71. How to open a Bank Account for Minors






Nowadays it is a must to have a bank account and it is never too early to start saving money and teaching kids how to manage income and expenses.

For people under the age of 18, opening a bank account is not easy. Minors need to sign a contract to open an account with a financial institution and a contract signed by minors is very complicated in case of disputes between them and the bank in cases of dispute between the bank and a minor. As a result, many banks do not open accounts for anybody under age of 18.

However, there are several ways to open an account for somebody under 18.

The details vary from state to state and from bank to bank (so ask your bank’s customer service department for specifics), but the most common solutions are below.


Joint accounts

You can open an account with at least one adult as an account holder. These accounts have different names like:

Teen Checking Account

Kids Saving Account

Looney Toons Account

Saving Club

Student Checking

These are good options if the minor is going to use the account for making deposits, purchases with a debit card, and cash withdrawals.

In most cases, the adult needs to be a family member or legal guardian. But exceptions do exist (for example the bank Capital One allows anybody to be the Joint account owner).


Account protections

If you choose to have a standard Joint account, each account holder will have 100% access to the funds. The adult or child can drain the account and rack up overdraft fees. You don’t want your hard-earned money to disappear so be sure that you trust your child with a large available balance.
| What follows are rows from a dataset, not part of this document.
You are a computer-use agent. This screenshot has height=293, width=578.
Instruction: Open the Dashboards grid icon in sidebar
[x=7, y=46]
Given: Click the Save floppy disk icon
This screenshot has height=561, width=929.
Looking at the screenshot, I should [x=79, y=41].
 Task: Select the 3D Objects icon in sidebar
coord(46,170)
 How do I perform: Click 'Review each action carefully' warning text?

You can also Institute account protections to prevent problems on joint accounts. For example, require that withdrawals from the account have signatures of both joint-owners instead of just one signature.

Parents can set up text or email alerts. They may even be able to set spending limits on debit cards.
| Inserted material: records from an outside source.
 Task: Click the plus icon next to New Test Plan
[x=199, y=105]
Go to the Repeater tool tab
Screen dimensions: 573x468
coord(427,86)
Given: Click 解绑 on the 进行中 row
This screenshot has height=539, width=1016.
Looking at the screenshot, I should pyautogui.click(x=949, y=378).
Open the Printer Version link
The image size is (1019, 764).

Also, be sure to learn the bank’s rules on what happens to the account once your child turns 18. Will they be able to continue making withdrawals and spending?
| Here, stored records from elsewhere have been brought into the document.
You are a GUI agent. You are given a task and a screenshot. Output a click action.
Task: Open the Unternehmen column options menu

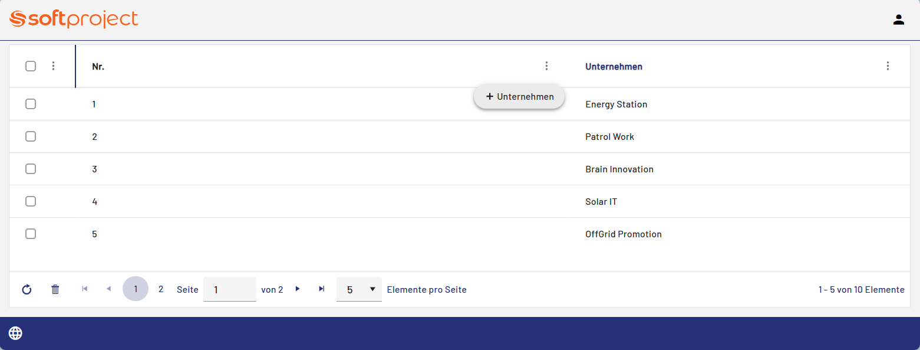[x=888, y=66]
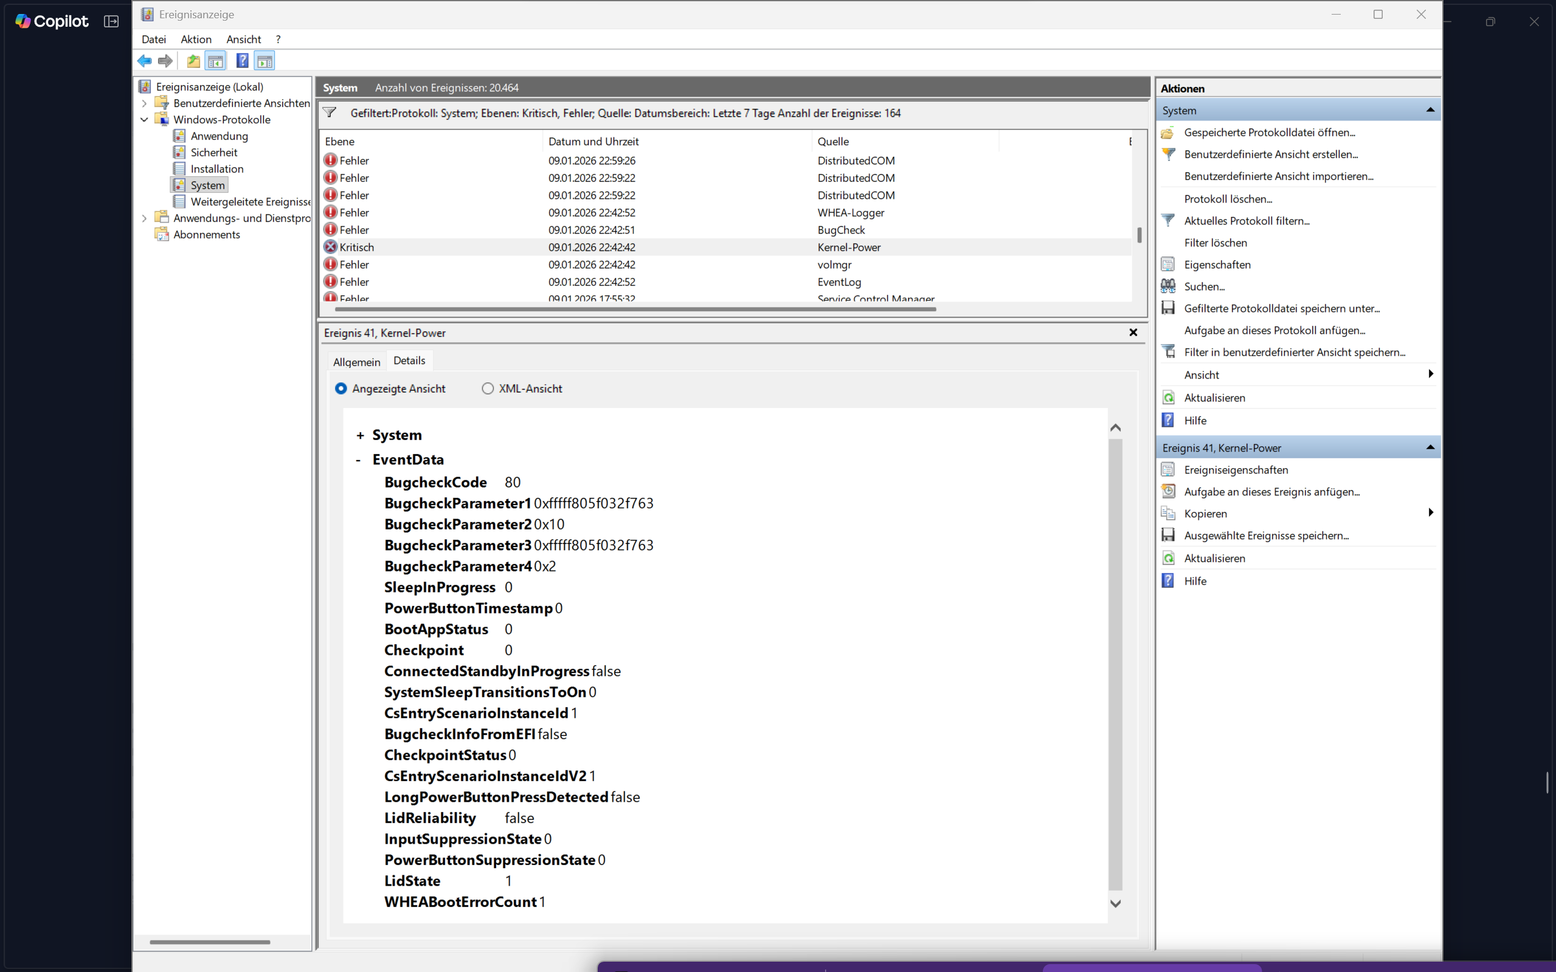Click the event list horizontal scrollbar
Image resolution: width=1556 pixels, height=972 pixels.
click(x=635, y=309)
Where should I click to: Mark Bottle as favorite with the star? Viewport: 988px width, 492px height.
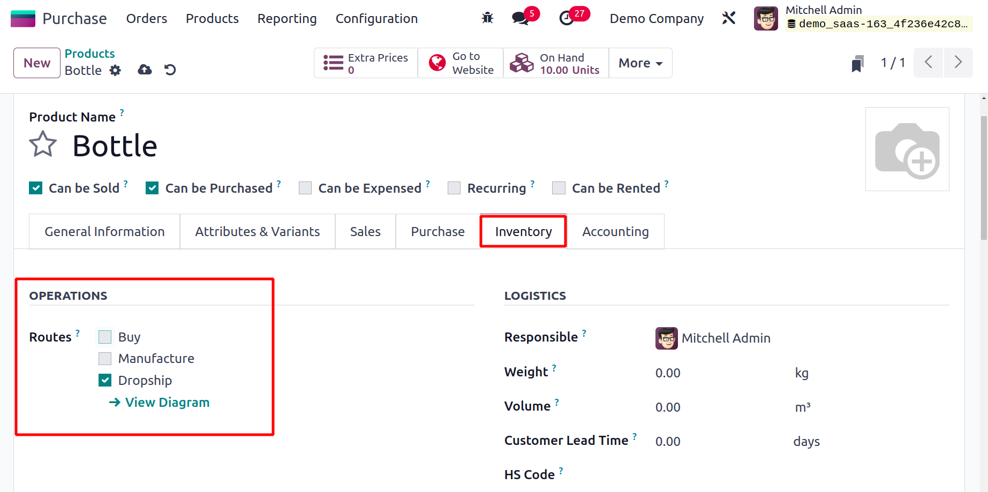43,145
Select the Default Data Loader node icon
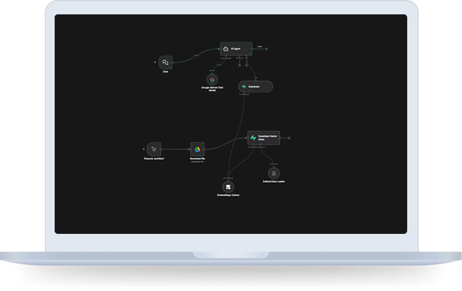Viewport: 462px width, 291px height. (x=274, y=173)
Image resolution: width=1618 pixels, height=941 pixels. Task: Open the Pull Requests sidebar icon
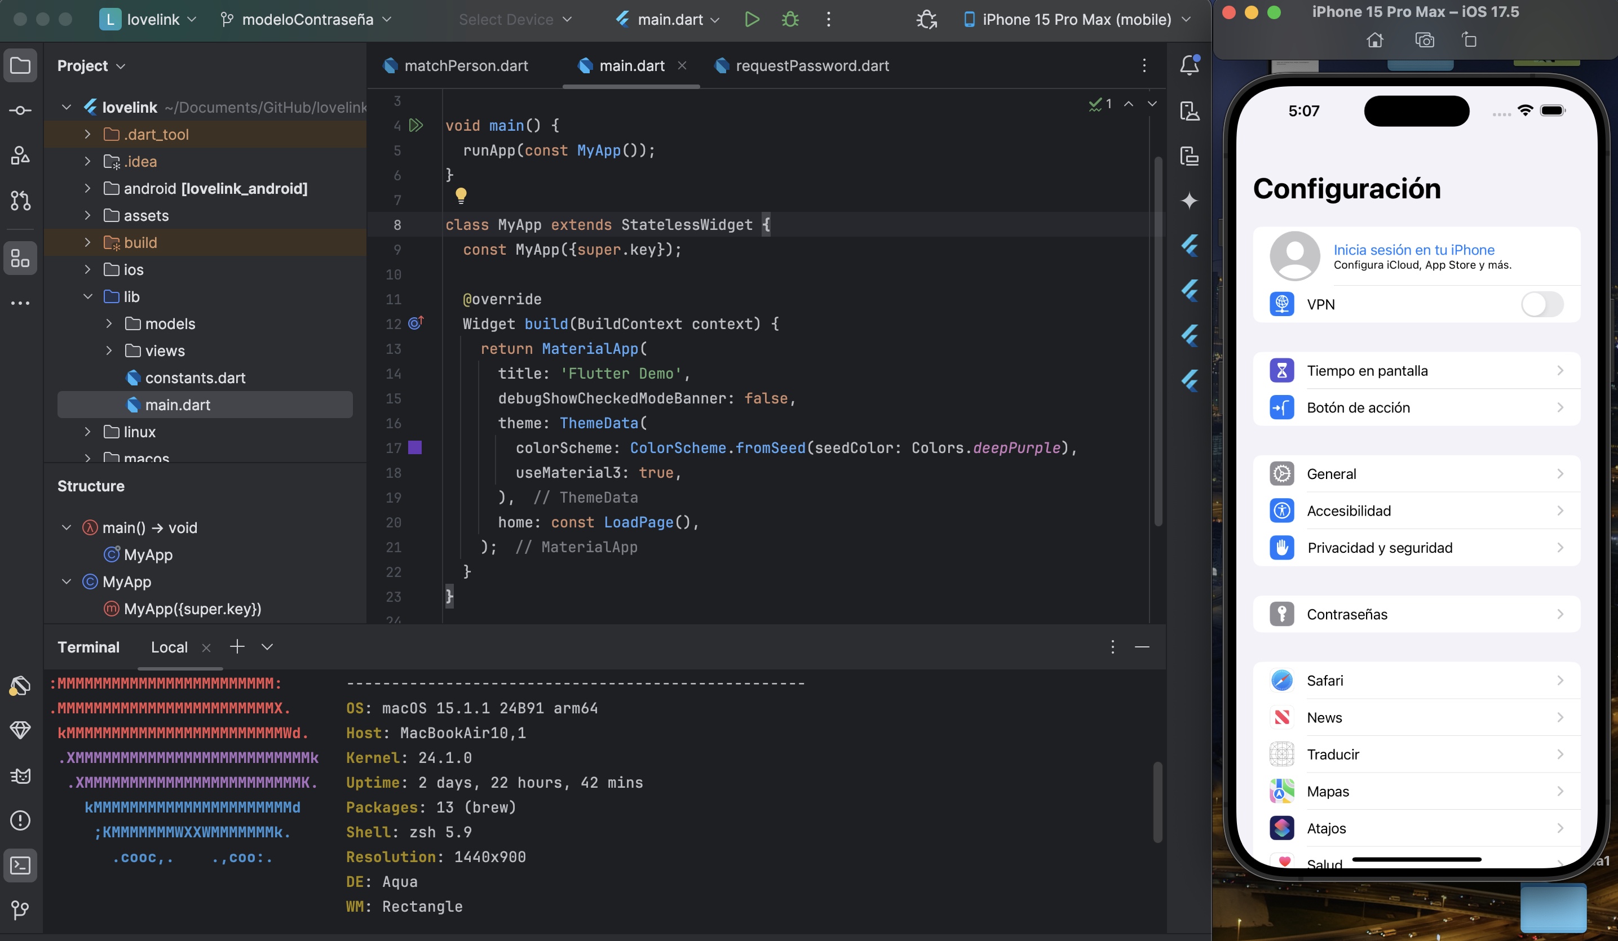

The IRS recommends that you place your minor child’s name first as the account owner and your name second. You must also list your child’s SSN for Tax purposes and any interest earned from this money is taxable to the minor child.

Custodial accounts

A custodial account is savings account accessible through a financial institution, mutual fund company or brokerage firm that an adult controls for a minor under the age of 18, depending on state laws.

In this case, the minor is not involved with money management, but legally the account belongs to the child and any deposit made to the account is an irrevocable gift.

There are two types of custodial accounts:

the Uniform Transfers to Minors Act (UTMA) and

the Uniform Gift to Minors Act (UGMA).

The UTMA allows parents to postpone distributions, but age limits vary by state. However, the UGMA allows parents to give funds to their child in the form of money, life insurance, savings bonds, stocks or annuities.

There are no income limits, contribution limits or withdrawal penalties. However, any amount over $14,000 is subject to a gift tax.

Custodial accounts have enormous flexibility. For instance, withdrawals from a custodial account may also occur for any purpose — not just for education — without penalty. Managers can also invest in virtually any securities or funds.

Although withdrawal rules vary by state, they are subject to tax at the minor’s tax rate. Based on the age requirements for the minor, a portion of unearned income is tax-free. The remaining portion is taxable at the child’s tax rate or the parent’s federal tax rate.

As of 2017, the first $1,050 of unearned income was tax-free for individuals under the age of 19 or under 24 for full-time students. If another $1,050 of income was applied, it was taxed at the federal tax rate of the individual, and unearned income of more than $2,100 was taxed at the federal tax rate of the custodian.

A parent must file a tax return for his/her child until the child reaches the age requirement for the transfer of account ownership.

Earnings and dividends are subject to tax at the minor’s rate starting at age 18. Minors under the age of 18 are taxed on a specific portion of earnings and dividends on the account, and the remaining portion is subject to tax at the parent’s rate.

If the minor earns income, he must file his own return. Depending on the amount of unearned income, claiming the income could move the minor into a higher tax bracket.


Education accounts

In addition to bank accounts, several accounts are available for education costs.

529 Plans: College savings plans allow you to contribute to an account and assuming you follow all of the relevant tax laws, spend the money tax-free on higher education expenses.

Higher education can include trade schools, overseas institutions, room and board, and other costs for college or graduate school. You can make significant contributions to these accounts, so they are a powerful way to save for the future.

Coverdell education savings accounts (ESA): For other education expenses, such as elementary school tuition, an ESA might help you build up funds you need.

These accounts can also be used for college. However, not everybody is eligible to contribute to an ESA, and the maximum annual contribution is fairly low — so you’ll need to start early.


Where to open an Account

Any bank or credit union will offer the accounts described above, so you need to shop around for the features that are most important to you. Keep in mind that accounts might be not as simple as advertised. So, do your research before opening an account for your child.